EXERCISE:
For the word "computer", tally the lines of the data that contain it and give the tally alone.

DATA SHOWN:
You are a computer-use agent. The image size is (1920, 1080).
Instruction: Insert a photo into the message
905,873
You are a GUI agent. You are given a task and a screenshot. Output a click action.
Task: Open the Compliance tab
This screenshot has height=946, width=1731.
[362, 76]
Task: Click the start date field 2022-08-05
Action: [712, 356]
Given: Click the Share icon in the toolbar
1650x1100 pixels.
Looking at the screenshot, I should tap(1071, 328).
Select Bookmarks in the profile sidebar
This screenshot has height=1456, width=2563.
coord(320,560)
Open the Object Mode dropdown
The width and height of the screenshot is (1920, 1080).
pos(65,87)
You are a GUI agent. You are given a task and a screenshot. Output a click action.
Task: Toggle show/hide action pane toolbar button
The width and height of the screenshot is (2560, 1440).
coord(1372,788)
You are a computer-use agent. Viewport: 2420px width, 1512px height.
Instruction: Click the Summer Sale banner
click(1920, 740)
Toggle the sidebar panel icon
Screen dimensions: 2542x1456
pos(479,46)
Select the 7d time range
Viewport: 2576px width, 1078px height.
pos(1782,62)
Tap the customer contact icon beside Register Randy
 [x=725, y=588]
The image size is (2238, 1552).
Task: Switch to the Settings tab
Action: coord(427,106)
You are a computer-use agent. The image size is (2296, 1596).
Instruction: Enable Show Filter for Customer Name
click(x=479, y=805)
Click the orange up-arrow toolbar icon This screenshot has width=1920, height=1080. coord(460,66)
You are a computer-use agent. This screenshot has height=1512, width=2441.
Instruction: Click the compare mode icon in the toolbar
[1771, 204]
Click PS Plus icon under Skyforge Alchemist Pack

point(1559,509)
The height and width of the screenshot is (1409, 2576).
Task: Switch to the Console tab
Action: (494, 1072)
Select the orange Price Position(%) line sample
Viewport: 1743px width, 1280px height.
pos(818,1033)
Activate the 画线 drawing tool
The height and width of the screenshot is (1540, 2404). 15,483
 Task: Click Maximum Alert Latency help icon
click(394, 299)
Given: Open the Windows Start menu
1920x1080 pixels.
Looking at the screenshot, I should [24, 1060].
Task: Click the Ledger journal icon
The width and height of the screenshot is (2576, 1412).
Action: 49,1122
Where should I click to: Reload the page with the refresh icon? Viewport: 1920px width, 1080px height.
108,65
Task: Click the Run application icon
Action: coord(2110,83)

ANSWER TO THIS TASK:
4